The close encounter allowed me to look at them carefully.
This herd seemed to be predominantly and perhaps exclusively young males, which have strikingly beautiful iridescent plumage with areas of green, red, purple, copper, bronze and gold. But a male's neck and head are mostly naked with fleshy protuberances called caruncles, which form corrugations on the sides of the neck, while those on the front of the neck become fleshy, flapping wattles.
From the top of the beak a structure that looked like a miniature rhino horn will grow into a fleshy protuberance called a snood that can expand to nearly occlude the eyes and dangle several inches below the beak. Males also have modified feathers on their heads that form a sparse stubble of short, stiff hairs and a second clump of modified feathers on their chests that form a tassel called, quite inexplicably, a beard.
The male form, which I consider a mixture of elaborately beautiful and repulsive, has been assemble by sexual selection, for both the plumage and the structures on the neck and head signal health, disease resistance and position in the social hierarchy.
For example, the brilliance of the feathers is noticeably reduced if the birds become infected with coccidians, a group of intracellular parasites. Males fight to gain access to hens, and a long, thick snood signals both dominance and outstanding physical condition. Rage and fear are signaled by changes in color of the wattles, snood and caruncles, which can quickly turn from garish red to pale blue. A sickly male has a pale, deflated snood.

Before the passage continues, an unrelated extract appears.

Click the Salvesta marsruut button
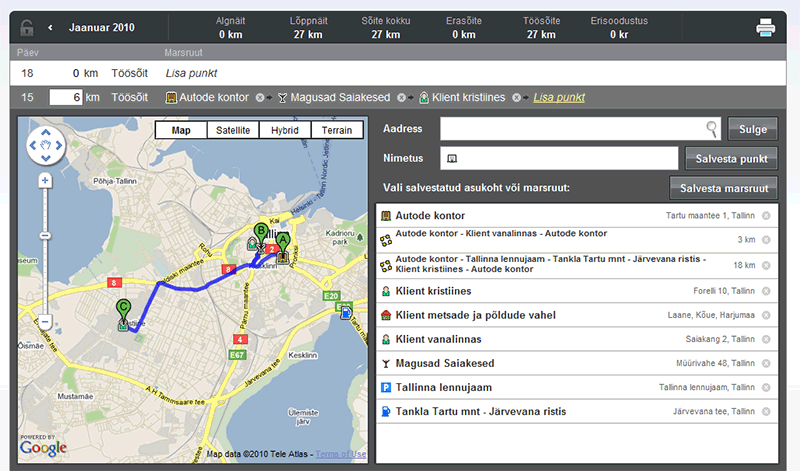 (723, 188)
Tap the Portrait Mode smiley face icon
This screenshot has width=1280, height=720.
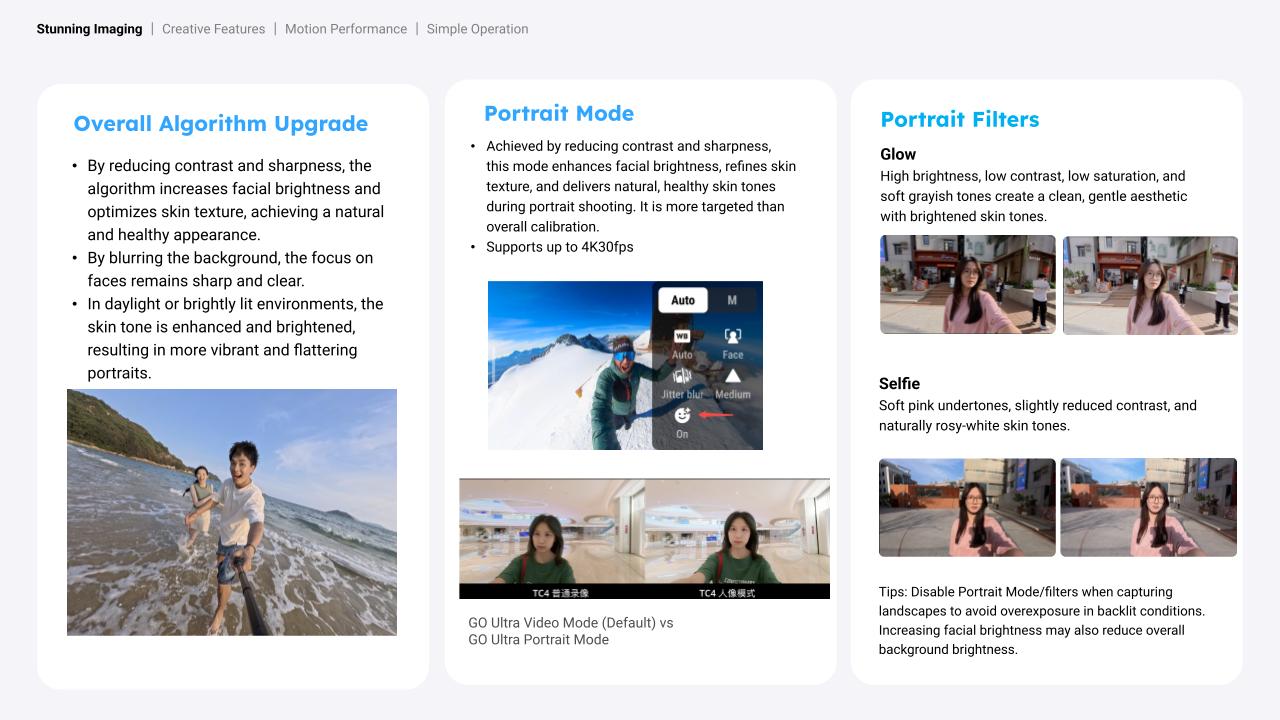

Once males have worked out a dominance hierarchy by battling, they dance and strut to seduce the hens. Experimental studies have shown that females prefer large, brilliant toms with enormous snoods and wattles. They are effectively choosing to mate with strong, dominant, parasite-resistant males. A male's appearance advertises important information for both other males and females.
Wild turkeys, or Meleagris gallopavo, are native to the forests of North America, from New England to Florida, and west to the upper Midwest, the Southwest and to Central Mexico. Many groups of Native Americans hunted turkeys for their meat and their feathers and they also domesticated turkeys — twice.
The first evidence of domesticated turkeys was found at an archeological site named El Mirador in Peten, Guatemala. This was a Mayan site, but the turkeys managed there were outside the range of the wild turkey, which did not extend further south than Central Mexico. The ocellated turkey, or Meleagris ocellata, is native to Guatemala, but archeological and DNA evidence indicates that the domesticated turkeys kept by the Mayans were derived from wild turkeys from Central Mexico.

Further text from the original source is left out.